March 2018 Preview | Koons v. United States

Case No. 17-5716 | 8th Cir.

Defendants who offer substantial assistance to the government are eligible for sentence reductions. The question in Koons is whether a retroactive amendment to the sentencing guidelines entitles such defendants to further sentence reductions when their conduct was subject to a mandatory minimum sentence.

Koons consolidates the cases of five defendants charged with drug and firearm offenses. All five defendants were subject to statutory mandatory minimum sentences higher than those sentences calculated under the advisory sentencing guidelines. Under 18 U.S.C. § 3553(e) (2012), however, the courts reduced the defendants’ sentences below the mandatory minimums because they had provided substantial assistance to the government.

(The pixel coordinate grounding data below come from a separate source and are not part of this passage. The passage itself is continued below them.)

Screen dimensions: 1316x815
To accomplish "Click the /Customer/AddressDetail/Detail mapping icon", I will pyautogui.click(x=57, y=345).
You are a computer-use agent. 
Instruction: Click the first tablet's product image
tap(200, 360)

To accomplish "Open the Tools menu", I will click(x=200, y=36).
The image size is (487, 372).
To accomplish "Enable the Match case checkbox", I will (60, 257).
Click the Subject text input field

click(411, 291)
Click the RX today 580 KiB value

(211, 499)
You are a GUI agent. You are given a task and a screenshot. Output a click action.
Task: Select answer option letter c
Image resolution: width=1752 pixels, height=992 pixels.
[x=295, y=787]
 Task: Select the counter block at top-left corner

In 2014, an amendment to the sentencing guidelines reduced the advisory sentencing guidelines applicable to the defendants’ drug crimes. The Sentencing Commission made the amended guidelines retroactive. The defendants sought sentence reductions in district court under 18 U.S.C. § 3582(c)(2) (2012), which provides that a district court may reduce a defendant’s sentence when that sentence is “based on a sentencing range that has subsequently been lowered by the Sentencing Commission.” The district court denied relief, holding that the defendants were not eligible for sentence reductions based on the original advisory sentencing guidelines because the statutory mandatory minimums had superseded those guidelines. The Eighth Circuit affirmed.

Thus, as is the case in Hughes v. United States, which will be argued on the same day, Koons turns on the meaning of “based on.” Petitioners argue that their original sentences were “based on” the advisory sentencing guidelines because the courts were required to consult those guidelines, even though the statutory minimums ultimately negated them. Indeed, because the defendants provided substantial assistance to the government, Petitioners argue that the sentencing guidelines effectively displaced the mandatory minimums so that the final sentences were based on the guidelines.

In response, the Government contends that the mandatory minimums are statutory requirements that the Sentencing Commission is not empowered to alter. As a result, the Government contends, the original sentences were based on statute, not the advisory guidelines. Indeed, the Government argues that § 3553(e) only applies to sentences imposed according to statutory minimums, and thus only permits courts to take into account the assistance a defendant provided, rather than other factors such as the guidelines. Although the Sentencing Commission has taken the opposite position, the Government argues that the Commission’s policy statement is contrary to the law.